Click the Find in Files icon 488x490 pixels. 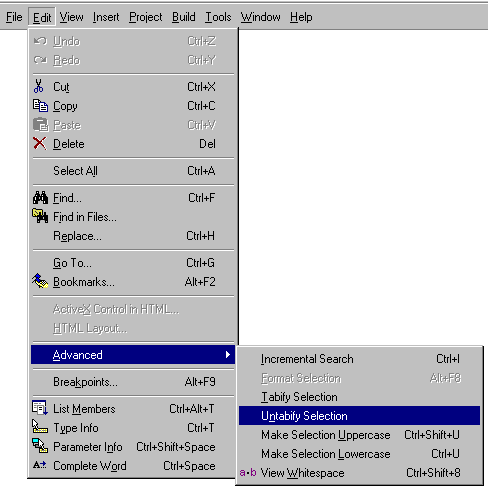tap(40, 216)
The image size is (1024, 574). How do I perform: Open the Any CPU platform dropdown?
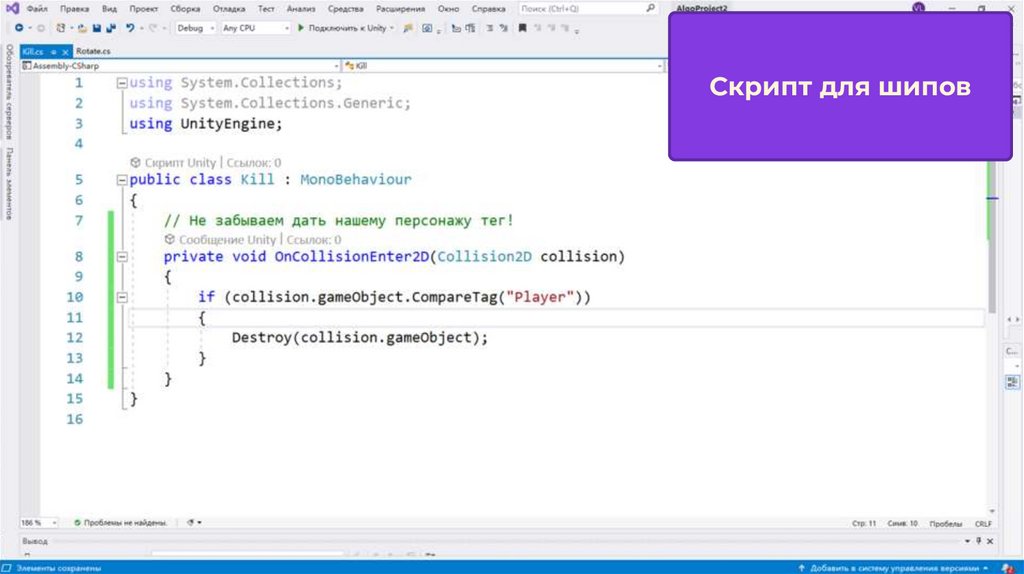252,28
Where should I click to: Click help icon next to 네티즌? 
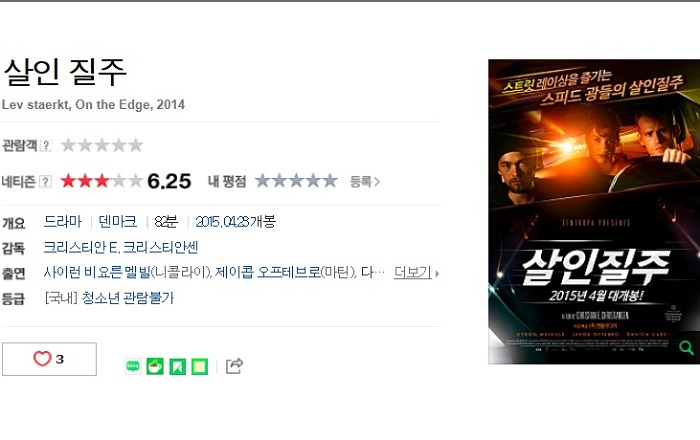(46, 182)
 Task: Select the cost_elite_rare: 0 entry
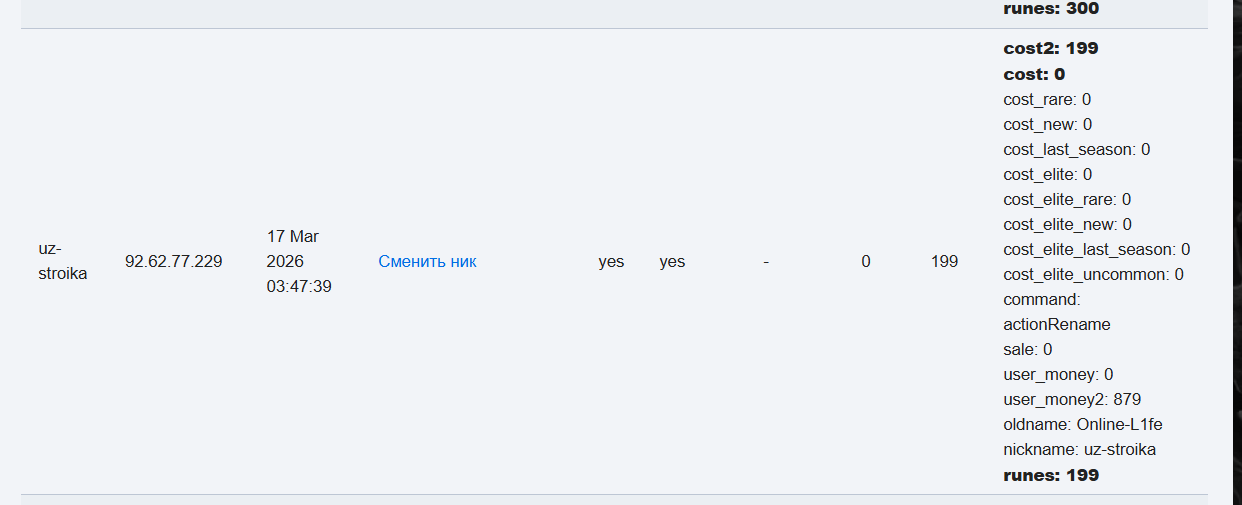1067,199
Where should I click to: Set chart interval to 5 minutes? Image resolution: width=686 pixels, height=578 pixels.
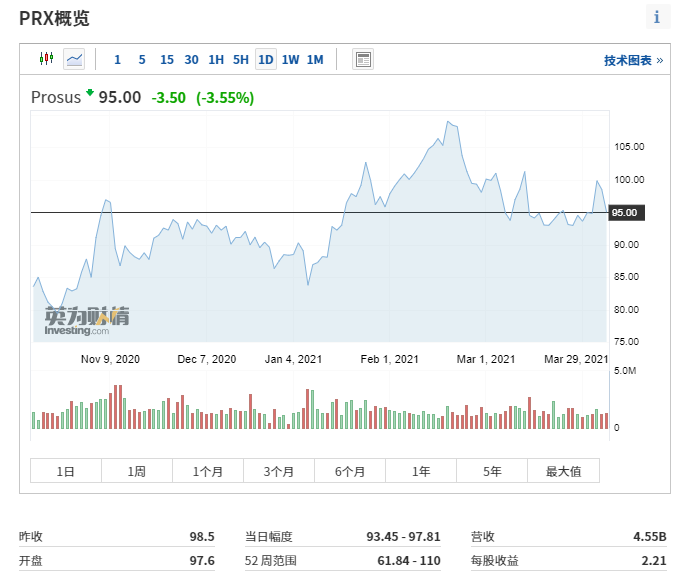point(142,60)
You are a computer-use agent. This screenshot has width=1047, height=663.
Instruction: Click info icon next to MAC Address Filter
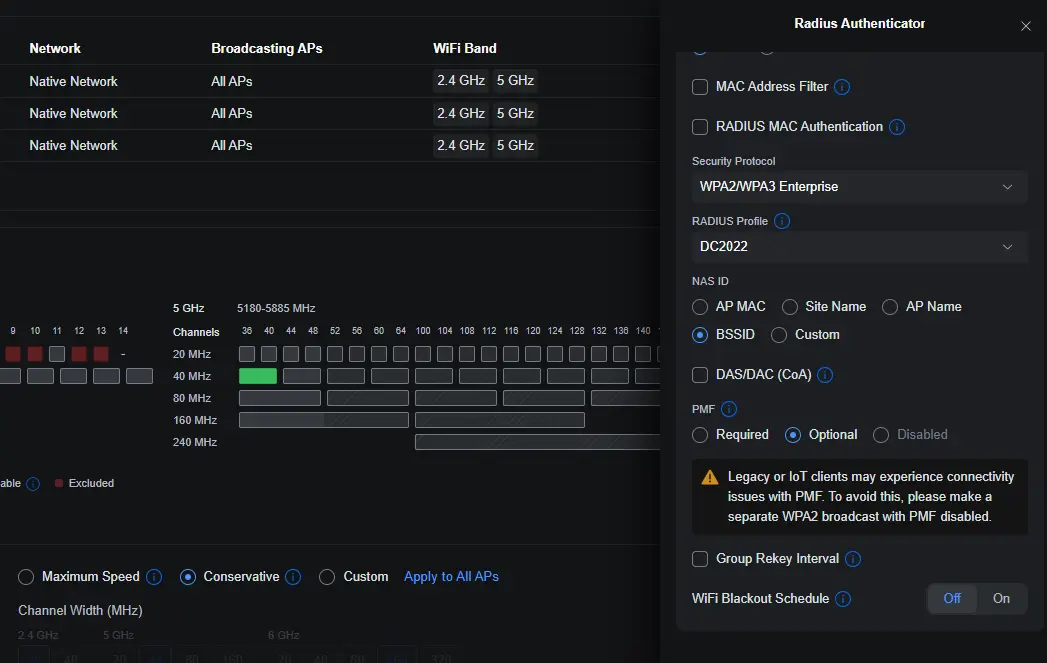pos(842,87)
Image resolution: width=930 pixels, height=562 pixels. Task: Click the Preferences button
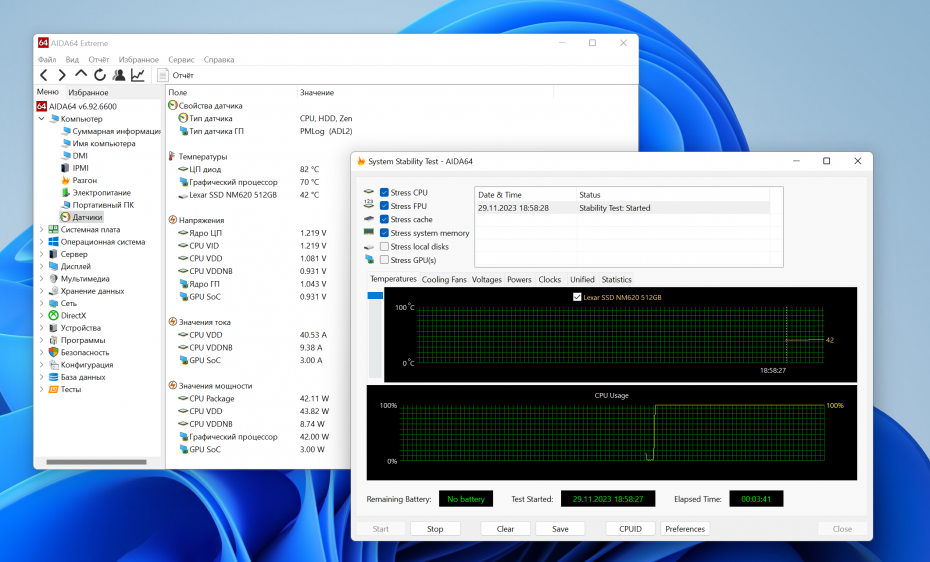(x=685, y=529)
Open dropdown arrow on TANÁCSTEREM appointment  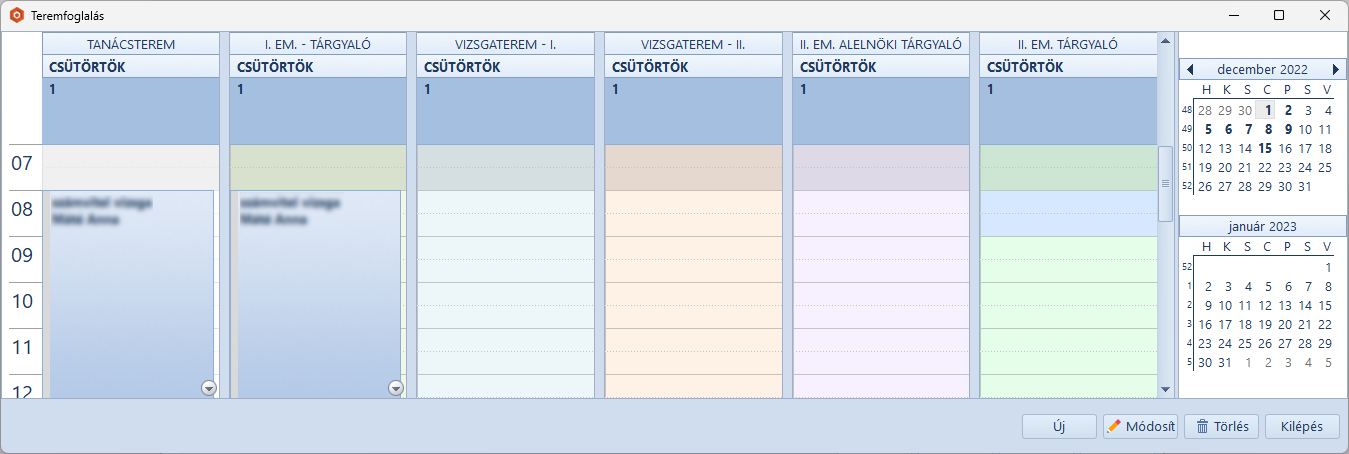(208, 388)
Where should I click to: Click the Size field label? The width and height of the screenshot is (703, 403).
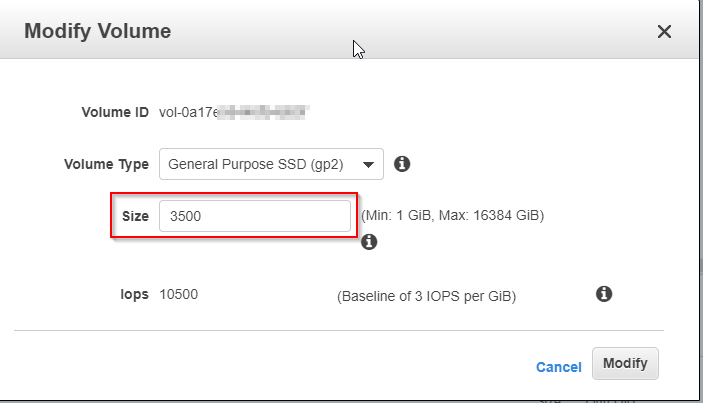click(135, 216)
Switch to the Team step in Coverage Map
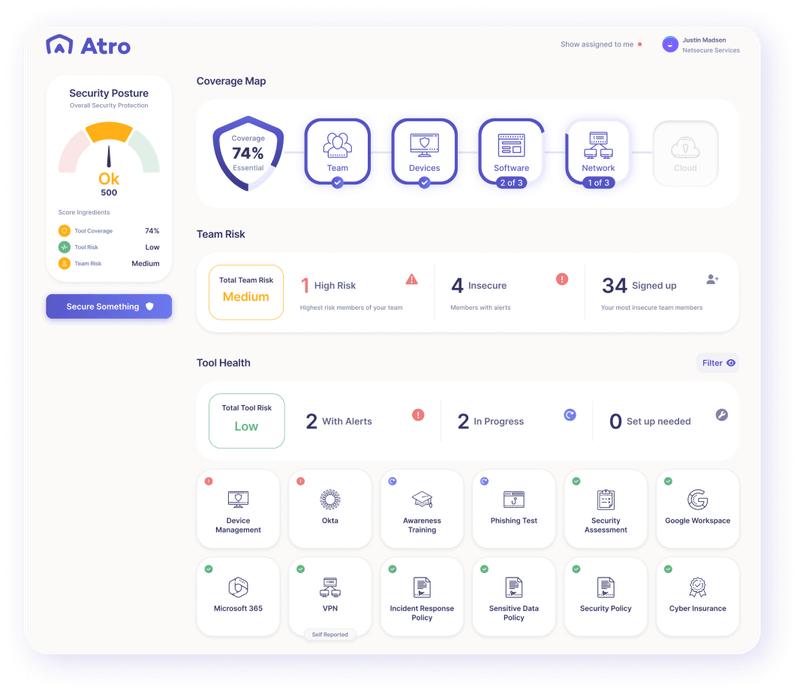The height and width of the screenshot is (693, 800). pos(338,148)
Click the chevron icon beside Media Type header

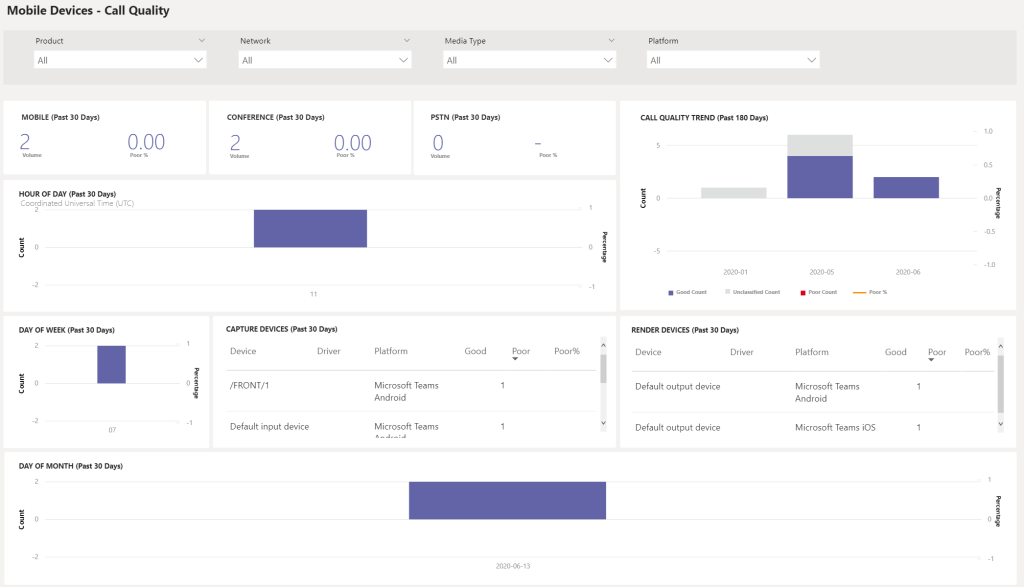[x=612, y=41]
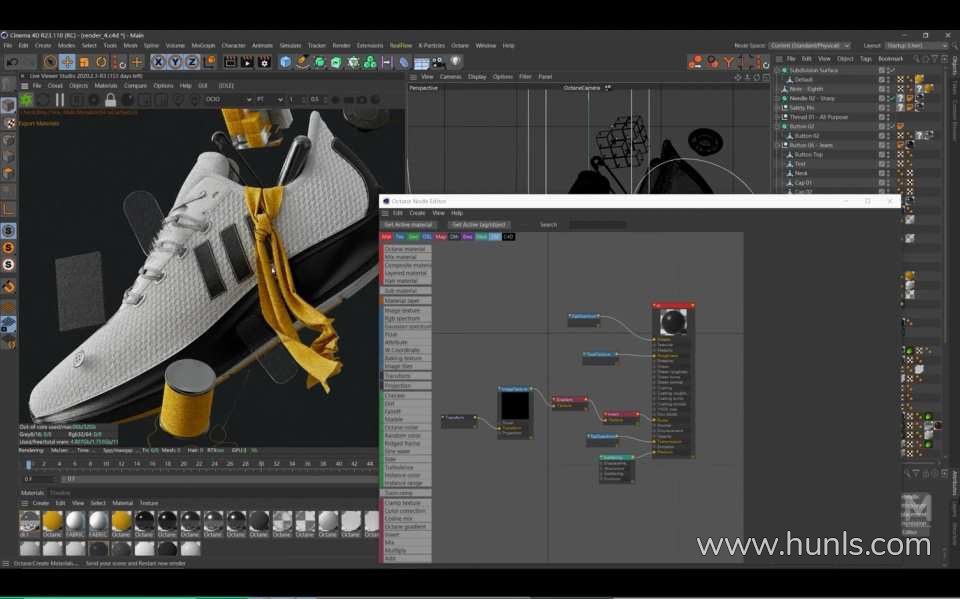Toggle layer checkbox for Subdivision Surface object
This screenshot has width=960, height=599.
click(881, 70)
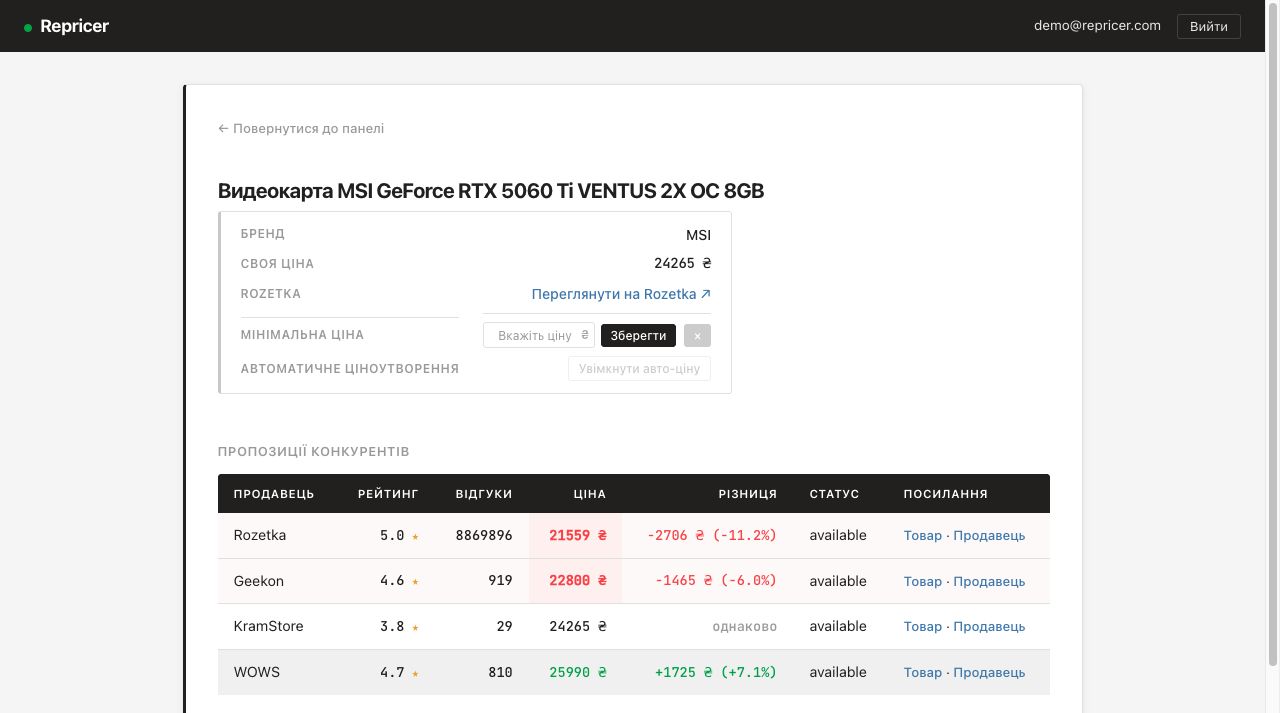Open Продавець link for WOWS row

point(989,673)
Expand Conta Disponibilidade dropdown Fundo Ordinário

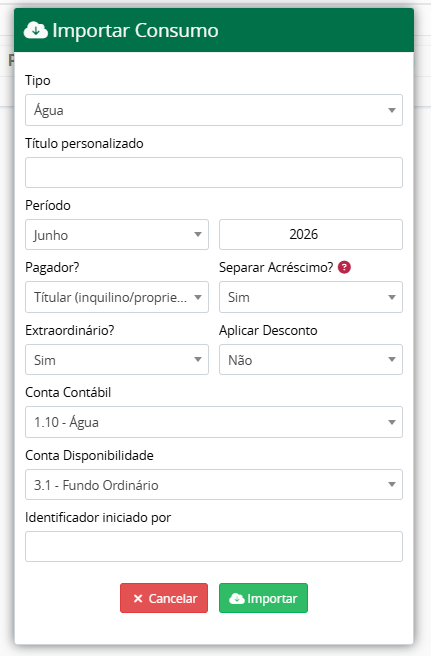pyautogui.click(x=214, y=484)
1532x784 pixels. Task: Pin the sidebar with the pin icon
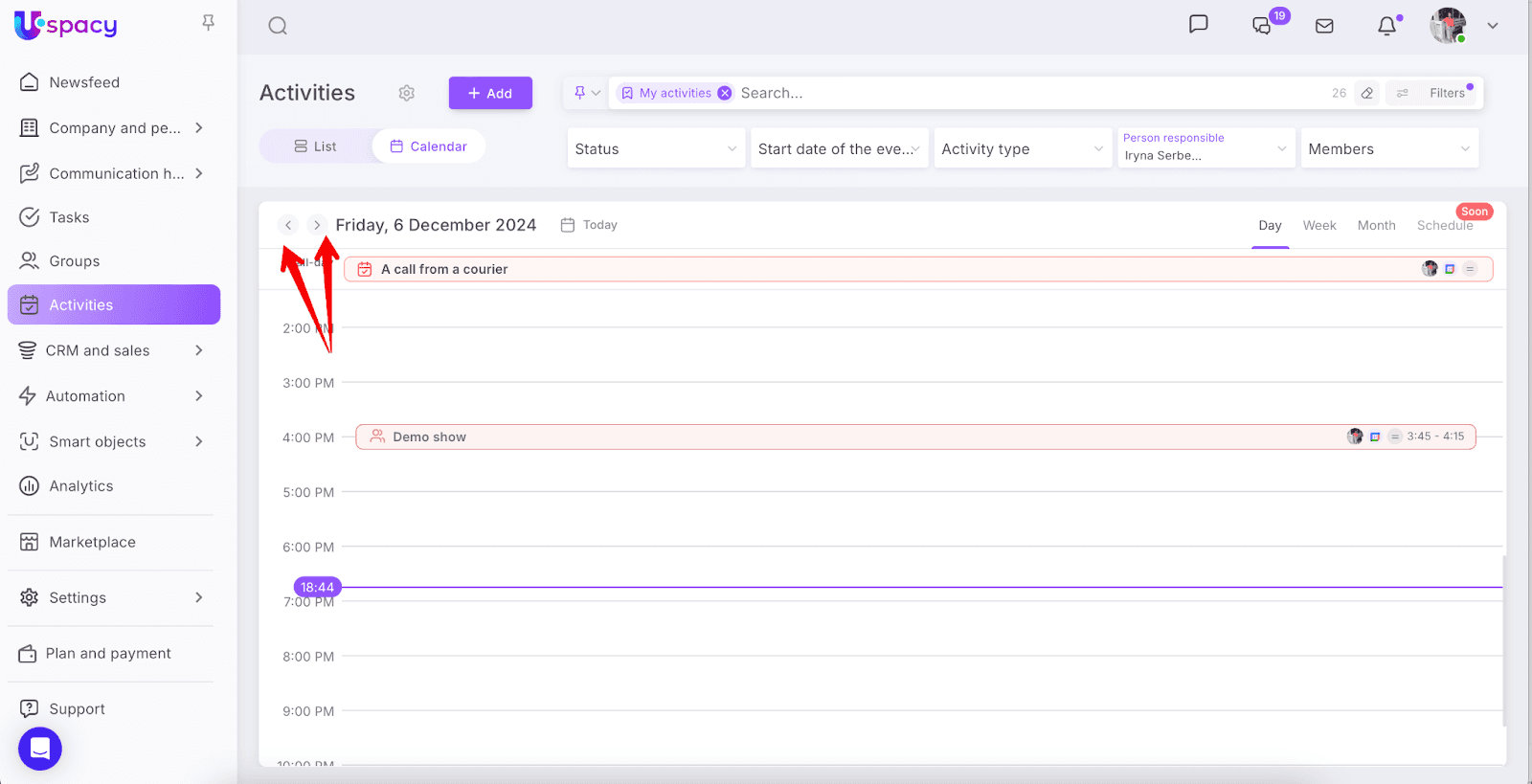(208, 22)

──────────────────────────────

• Problem to solve: Each line from the one with "Click the chevron" through the final line of the records must be copied exactly, with no pictures and no additional lines.

• Exercise output:
Click the chevron icon beside Media Type header

[x=612, y=41]
Toggle layer checkbox for Subdivision Surface object
This screenshot has width=960, height=599.
click(881, 70)
Open Продавець link for WOWS row

point(989,673)
Expand Conta Disponibilidade dropdown Fundo Ordinário

pyautogui.click(x=214, y=484)
1532x784 pixels. Task: Pin the sidebar with the pin icon
(208, 22)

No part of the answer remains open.